The abandoned Kmart in Somerville's Assembly Row. (Jesse Costa/WBUR)
The abandoned Kmart in Somerville's Assembly Row. (Jesse Costa/WBUR)

A system to decontaminate medical-grade N95 face masks has begun operations in a former Kmart in Assembly Row in Somerville, and will continue to ramp up in the coming days. The site is the fourth of its kind in the country.

Officials said the nonprofit Battelle-owned system, hosted by Boston-based Partners HealthCare, can clean up to 80,000 masks per day when fully operational. Each mask can be disinfected between five and 10 times, and possibly as many as 20 times, before it needs to be thrown out.

Battelle announced Friday that a federal contract will allow Massachusetts health care providers to have masks cleaned for free, Gov. Charlie Baker said at a press conference Saturday at the site.

"Good things happen sometimes when people work together, and this is another great example of that," Baker said, adding that the machine will be available to use for "any hospital and first responder system in the commonwealth."

Partners HealthCare Chief Innovation Officer Chris Coburn said Saturday that the system has been cleaning about 25,000 masks per day, and he expects that number to grow to 45,000 soon.
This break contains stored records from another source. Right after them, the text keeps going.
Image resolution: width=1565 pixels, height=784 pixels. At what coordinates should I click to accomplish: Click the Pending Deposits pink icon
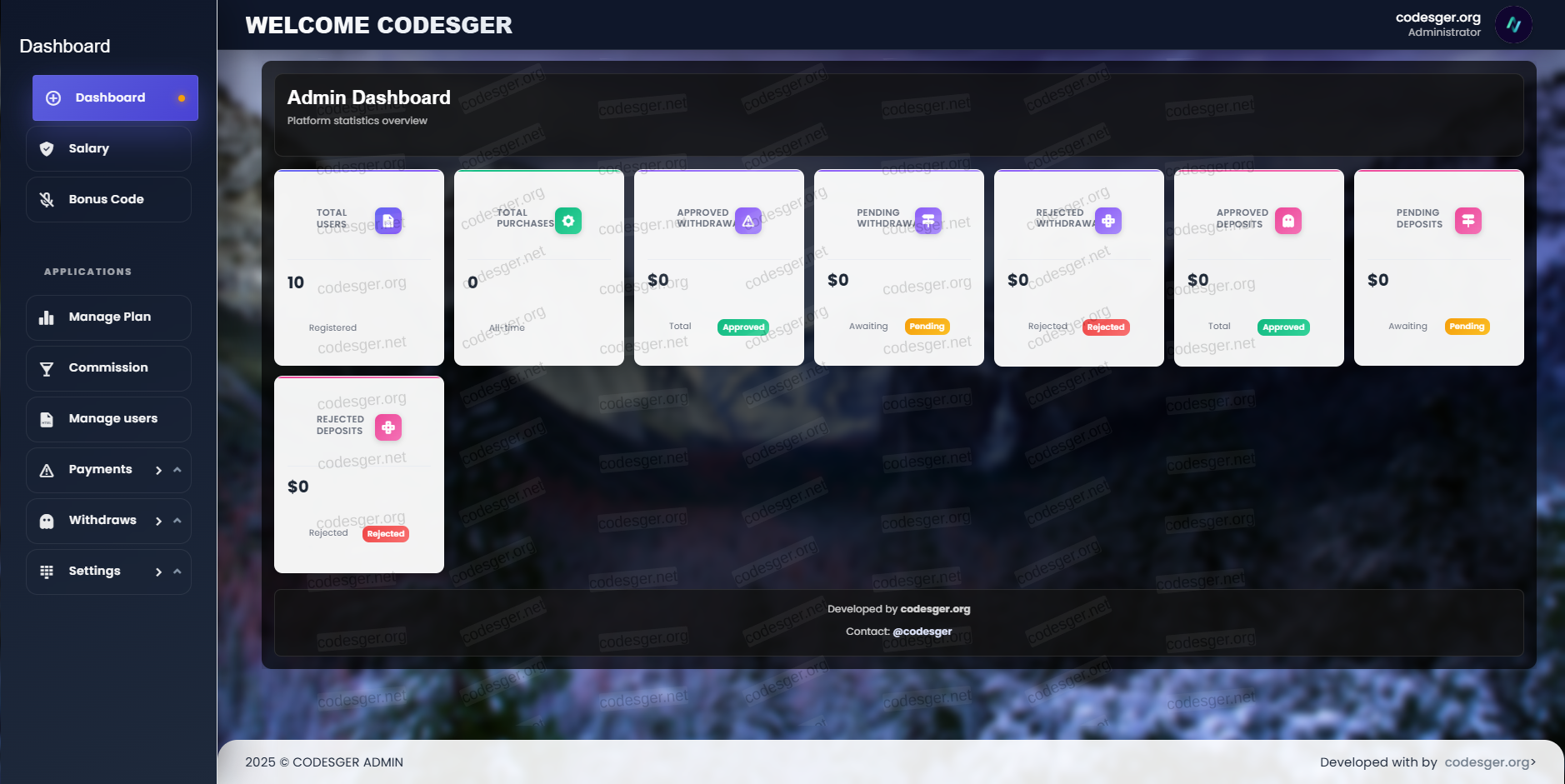point(1468,221)
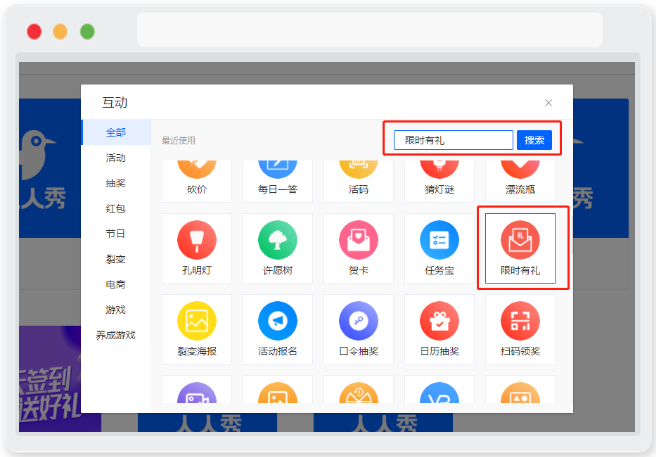Click the 搜索 search button
Image resolution: width=656 pixels, height=457 pixels.
tap(534, 140)
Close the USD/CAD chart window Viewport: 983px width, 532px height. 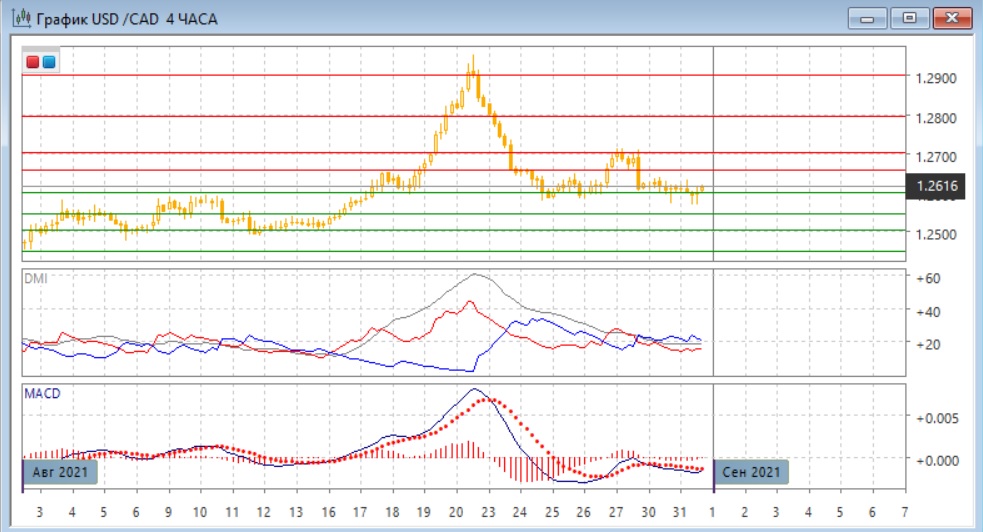pyautogui.click(x=952, y=18)
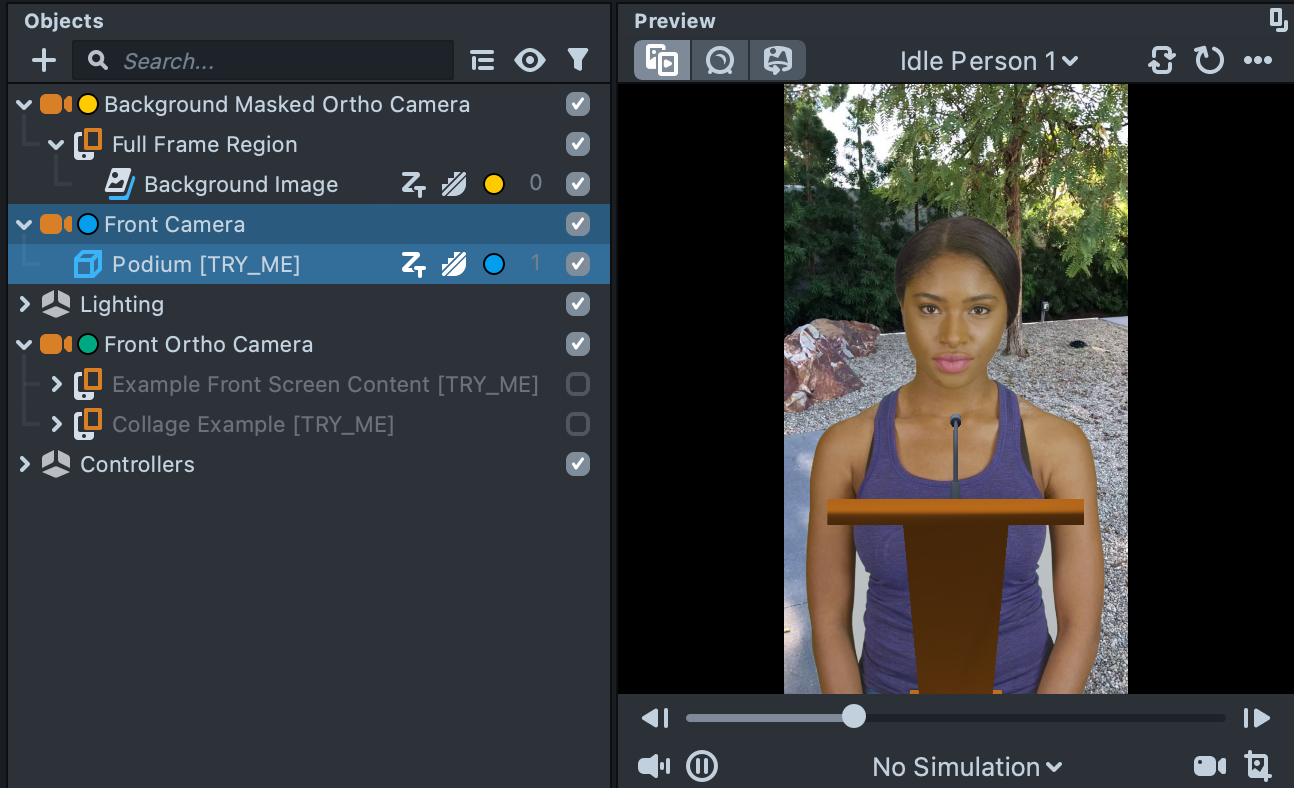Toggle the objects visibility eye icon
1294x788 pixels.
click(530, 61)
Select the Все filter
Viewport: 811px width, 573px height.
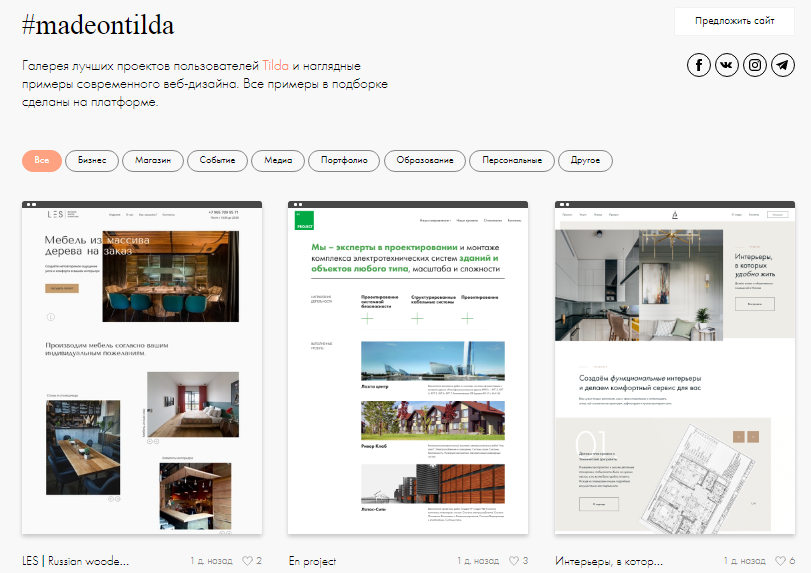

In a statement earlier this month, officials outlined a goal of disinfecting 80,000 masks per day.

“This is a critically important step forward in our efforts to protect health care workers on the front lines,” Dr. Paul Biddinger, medical director for emergency preparedness at Partners HealthCare, said in the statement announcing the partnership. “By sterilizing 80,000 masks per day, this region will have a greatly improved supply of N95 respirator masks, keeping our workforce safe, ultimately improving access to care for patients in need during this pandemic.”

A N95 respirator mask. (Robin Lubbock/WBUR)
A N95 respirator mask. (Robin Lubbock/WBUR)

According to Somerville Mayor Joseph Curtatone, the new technology received emergency use authorization from the FDA less than a week prior to its opening.

“This is how it's supposed to work in a crisis," Curtatone said in the statement. "Everybody comes together to do big things. The whole purpose of having emergency powers at a time like this is to use them. In this case, we're able to put technology into production that's going to protect the frontline healthcare workers who are protecting all of us."

On Saturday, Baker said the Battelle site will aid in the state's ongoing search for protective gear for medical workers and others bearing the brunt of the pandemic.

"We think this is a terrific tool to help us create a much longer shelf life and useful life for N95 masks. But we're looking for more of those," he said. "We're also pursuing gowns and ... a lot of the other gear that the people on the front lines are going to need."

Correction: An earlier version of this report gave the incorrect start date for the facility's operations. We regret the error.